Will the government shut down Friday? Honestly, no one knows for sure

Rep. John Kline
Rep. John Kline

WASHINGTON — Right now, if I absolutely had to make a prediction and was given no option of equivocating, I’d say the government won’t shut down Friday.

GOP Reps. John Kline and Chip Cravaack both agreed last week on that point, saying no one wanted a shutdown and they were optimistic it could be avoided. The White House and Senate Democratic leaders went further, insisting that the framework of a deal was in place.

Friday is when the current continuing resolution funding the federal government runs out and, if no more money is appropriated, the government will shut down.

But I’m not nearly as sure today that government will keep on humming as I was at the end of last week. Let me explain why, and in so doing list the top three reasons why I think Congress will find a way to keep the doors of government open, alongside two reasons why I could be completely and totally wrong.

Why a shutdown will be averted
The schedule —
 Currently, lawmakers are scheduled to be back in their districts on Friday and over the weekend, and no one has yet proposed amending that schedule. This past weekend, members were back in their districts as well, rather than staying here trying to work on a deal. President Obama, meanwhile, is set to travel to Indianapolis to talk about energy. One imagines those plans would have to be amended if the time was needed to avert a shutdown.

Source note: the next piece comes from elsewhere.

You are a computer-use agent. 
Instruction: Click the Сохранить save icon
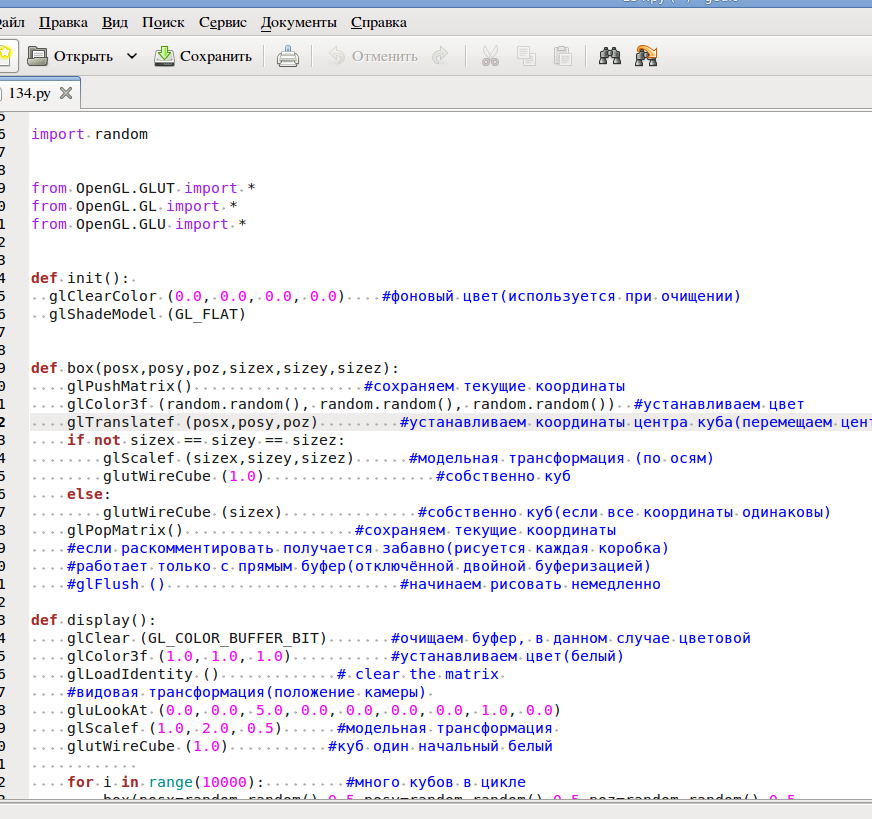point(165,56)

The focus — Later today, House Budget Chairman Paul Ryan will unveil his 2012 budget, and it’ll be the subject of committee hearings later in the week. Democrats are working on a countermeasure. One wonders why so much attention would be paid to next year’s budget, if a deal on this year’s was so far off. 

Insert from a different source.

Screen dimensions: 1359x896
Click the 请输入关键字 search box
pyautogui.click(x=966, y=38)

The deal — There are two parts to this. The first is that it has been widely reported (and Democrats in the Senate and the White House have confirmed on the record) that lawmakers were working negotiations around the figure of $33 billion in additional cuts for the remainder of the year. Speaker John Boehner and a majority of his GOP counterparts have said their priority is to avert a shutdown, but more than a few in his caucus have told me that he needs to project a tougher line to win as many concessions as possible. Hence, the language about a deal not being agreed until everything is agreed. But as of Friday, the expectation here was that a deal was inevitable.

Speaker John Boehner
REUTERS/Kevin Lamarque
Speaker John Boehner

Let’s say it’s not though. Well, news came this morning that Boehner and co. are working on another continuing resolution. It would be a one-week CR that also funds the Defense budget through the remainder of the year. It would extend the negotiating timeline by just a week, and move the showdown to next Friday, the day before Congress is set to go on a two-week Passover/Easter recess.

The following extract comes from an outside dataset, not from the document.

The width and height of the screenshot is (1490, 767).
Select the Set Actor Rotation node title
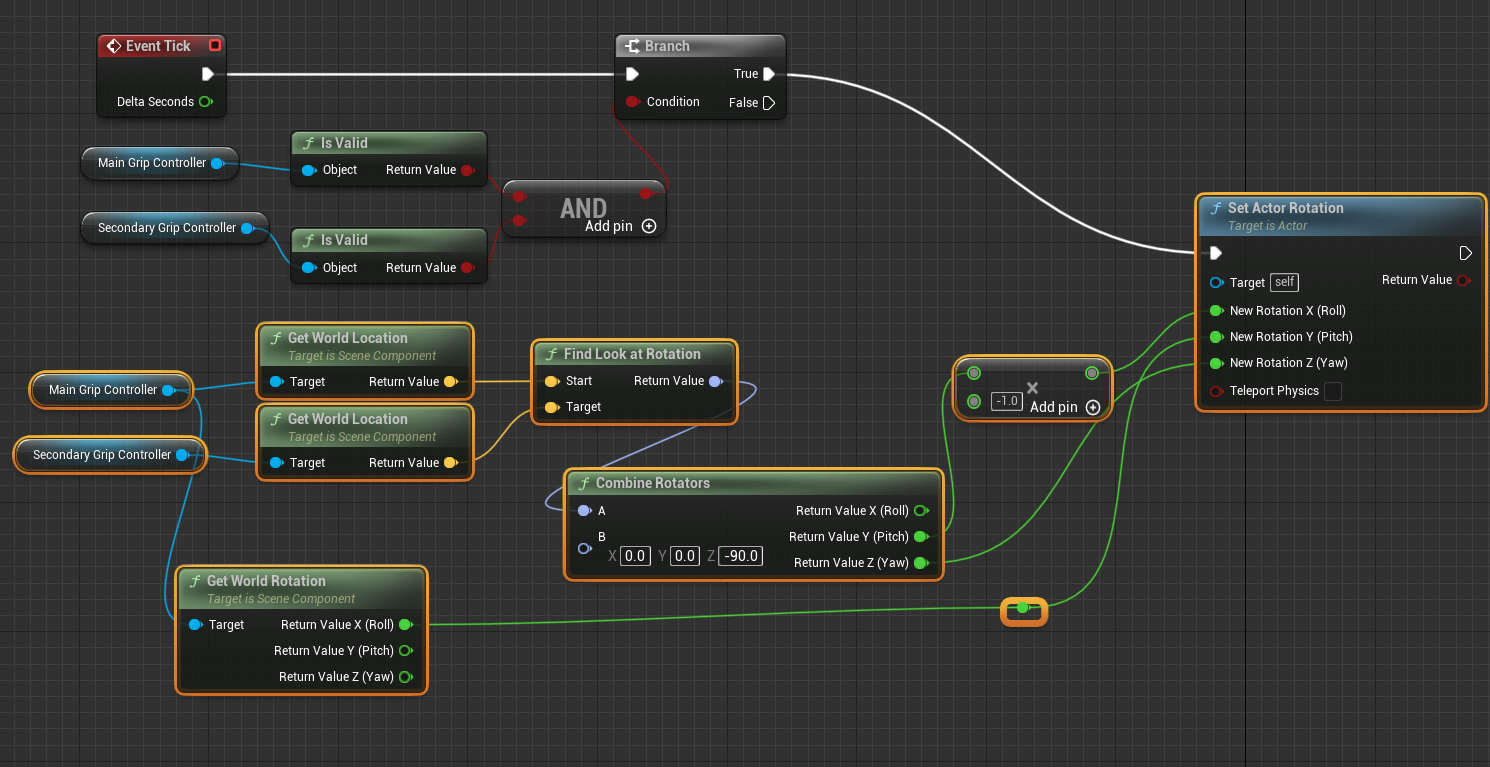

And why a shutdown may still happen
Deal? What deal?
 The $33 billion agreement that seemed inevitable last week may now have fizzled under pressure from the GOP’s right flank, including Michele Bachmann, to push for more cuts. The Hill reports that Boehner is demanding more in cuts now, and even his one-week CR has $12 billion in additional cuts. Democrats, who say Boehner agreed in private to the $33 billion figure, are also talking openly about the need to hold firm on this issue so they don’t get rolled on bigger votes down the road, like the debt ceiling showdown (likely May or early June) or the Fiscal 2012 budget (a must-pass bill by September 30).

Monday, not Friday may be the real deadline day, says one budget expert who notes that a weekend shutdown might impact few people. 

“While there would be headlines and would lead the news, it would barely be noticed or cause many political ripples because most of the government offices and facilities that would be affected by a shutdown would be closed anyway,” wrote Stan Collender on his Capitol Gains and Games blog.

“As a result, although the people heading to a national park or the Smithsonian might be inconvenienced over the weekend, the real deadline for getting an agreement signed is next Monday morning. That effectively gives House Republicans, Senate Democrats, and the White House until COB Thursday rather than tomorrow to get their act together.”

Rep. Collin Peterson
REUTERS/Mike Theiler
Rep. Collin Peterson

Solely anecdotally, I’ve heard a lot more of Collender’s thoughts come out of lawmakers’ mouths this week than I did last week. Admittedly, what I randomly overhear isn’t exactly a scientific sampling, but the line of logic certainly seems more prevalent, and that could mean a brief shutdown is in the offing.

Additionally, several lawmakers are preparing for a weekend shift. “We’ll be here Friday night, Saturday, Sunday … and they’ll work something out by Monday,” Rep. Collin Peterson told The Hill.

So will a shutdown happen? Honestly, I don’t know that anyone knows at this point. My guess is still probably not, but I wouldn’t bet too much money on that.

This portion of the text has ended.